ImageFlip#

Overview#

ImageFlip performs coordinate transformation operations on single-channel grayscale images to achieve mirroring effects along the horizontal, vertical, or both axes. The operation preserves image content while changing pixel spatial relationships through address mapping transformations.

Three flip modes are supported:

Horizontal Flip: Coordinate transformation along the vertical axis, reversing column ordering
Vertical Flip: Coordinate transformation along the horizontal axis, reversing row ordering
Combined Flip: Combined coordinate transformation reversing both row and column ordering

The following example demonstrates the effect of image flipping on a grayscale image:

Input Image	Horizontal Flip

Vertical Flip	Combined Flip

Algorithm Description#

The ImageFlip operator performs coordinate transformation operations using three different mathematical approaches:

Horizontal Flip:

(1)#\[\text{dst}(x, y) = \text{src}(W - 1 - x, y)\]

Vertical Flip:

(2)#\[\text{dst}(x, y) = \text{src}(x, H - 1 - y)\]

Combined Flip:

(3)#\[\text{dst}(x, y) = \text{src}(W - 1 - x, H - 1 - y)\]

Where:

\(\text{dst}(x, y)\) is the pixel value at coordinates (x, y) in the output image
\(\text{src}(x, y)\) is the pixel value at coordinates (x, y) in the input image
\(W\) is the image width
\(H\) is the image height

Parameters#

Input/Output image type: 8-bit unsigned single-channel grayscale
Flip Direction: Runtime selectable (horizontal, vertical, combined)

Implementation#

The implementation uses tile-based processing of the input image, where each Tile(i,j) denotes tile coordinates: i = horizontal tile number, j = vertical tile number.

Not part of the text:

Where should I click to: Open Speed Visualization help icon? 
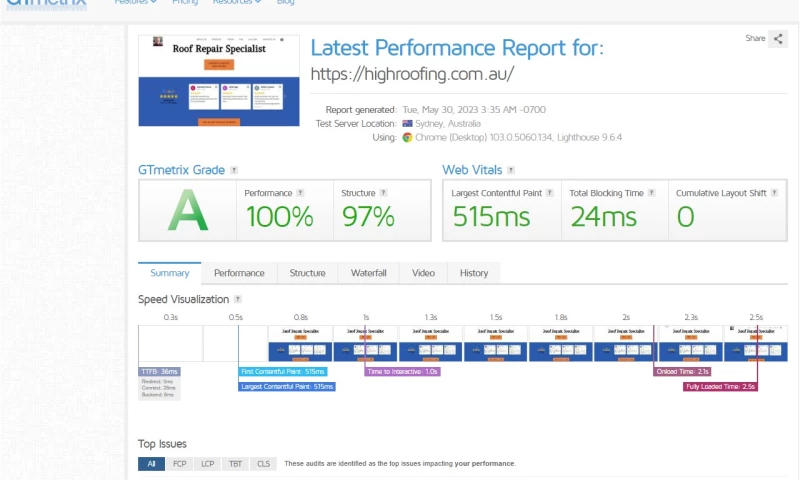point(237,299)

RDF configurations use tile dimensions of \(256 \times 128\) pixels for optimal performance and employ double buffering to overlap computation and data transfer.

Horizontal Flip:
- Input RDF: Reads Tile(i,j)
  - Handle: srcHdl
  - Tile buffer: input_v in VMEM
  - Dimensions: (\(TW \times TH\))
  - Configuration: .scanOrder(HORIZONTAL_REVERSED) for tile column reversal
- VPU Processing: Horizontal pixel transformation t(x,y) = t(tw-x-1,y)
  - Vector operations: 32-wide parallel processing
  - Vector Permute Instruction (vpermute): Performs efficient pixel reordering within vector registers for horizontal flipping using a reverse indexed pattern.
  - Reverse address generation for pixel column reversal
- Output RDF: Writes Tile(i,j) to Tile(w-i-1,j)
  - Handle: dstHdl
  - Tile buffer: output_v in VMEM
  - Dimensions: (\(TW \times TH\))
Vertical Flip:
- Input RDF: Reads Tile(i,j)
  - Handle: srcHdl1
  - Tile buffer: input_v in VMEM
  - Dimensions: (\(TW \times TH\))
  - Configuration: .scanOrder(VERTICAL_REVERSED) for tile row reversal
- VPU Processing: Vertical pixel transformation t(x,y) = t(x,th-y-1)
  - Vector operations: 32-wide parallel processing
  - Reverse address generation for pixel row reversal
- Output RDF: Writes Tile(i,j) to Tile(i,h-j-1)
  - Handle: dstHdl1
  - Tile buffer: output_v in VMEM
  - Dimensions: (\(TW \times TH\))
Combined Flip:
- Input RDF: Reads Tile(i,j)
  - Handle: srcHdl2
  - Tile buffer: input_v in VMEM
  - Dimensions: (\(TW \times TH\))
  - Configuration: .scanOrder(HORIZONTAL_REVERSED | VERTICAL_REVERSED) for dual tile reversal
- VPU Processing: Combined pixel transformation t(x,y) = t(tw-x-1,th-y-1)
  - Vector operations: 32-wide parallel processing
  - Vector Permute Instruction (vpermute): Performs efficient pixel reordering within vector registers for horizontal flipping using a reverse indexed pattern
  - Compound address generation for dual pixel transformation
- Output RDF: Writes Tile(i,j) to Tile(w-i-1,h-j-1)
  - Handle: dstHdl2
  - Tile buffer: output_v in VMEM
  - Dimensions: (\(TW \times TH\))

Performance#

Execution Time is the average time required to execute the operator on a single VPU core. Note that each PVA contains two VPU cores, which can operate in parallel to process two streams simultaneously, or reduce execution time by approximately half by splitting the workload between the two cores.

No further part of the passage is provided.